[Begin SUPPLIED TEXT]
Syllable Desktop is a discontinued free and open-source operating system for Pentium and compatible processors. Its purpose is to create an easy-to-use desktop operating system for the home and small office user. It was forked from the stagnant AtheOS in July 2002.

It has a native web browser (Webster, which is WebKit-based), email client (Whisper), media player, IDE, and many more applications.

Another version of Syllable OS is the Syllable Server, which is based on Linux core.

Features 
Features according to the official website include:
 Native 64-bit journaled file system, the AtheOS File System (usually abbreviated to AFS in this context; not to be confused with the Andrew File System which shares the same abbreviation)
 C++ oriented API
 Object-oriented graphical desktop environment on a native GUI architecture
 Mostly POSIX compliant
 Software ports, including Vim, Perl, Python, Apache, others.
 GNU toolchain (GCC, Glibc, Binutils, Make)
[End SUPPLIED TEXT]
From the Syllable Desktop text, output the stretch from "It has a native" through "Python, Apache, others." word for word. The data that comes next was taken from a different source.
[Begin DATASET SECTION]
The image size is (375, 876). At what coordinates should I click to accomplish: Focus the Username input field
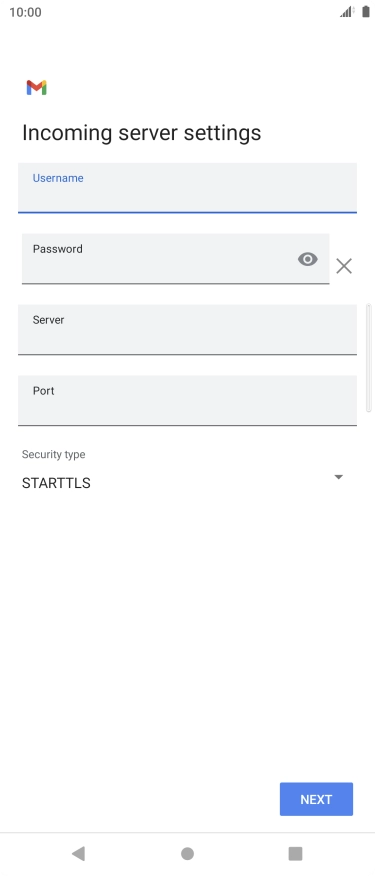tap(187, 188)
[End DATASET SECTION]
**COMPLETED EXERCISE:**
It has a native web browser (Webster, which is WebKit-based), email client (Whisper), media player, IDE, and many more applications.

Another version of Syllable OS is the Syllable Server, which is based on Linux core.

Features 
Features according to the official website include:
 Native 64-bit journaled file system, the AtheOS File System (usually abbreviated to AFS in this context; not to be confused with the Andrew File System which shares the same abbreviation)
 C++ oriented API
 Object-oriented graphical desktop environment on a native GUI architecture
 Mostly POSIX compliant
 Software ports, including Vim, Perl, Python, Apache, others.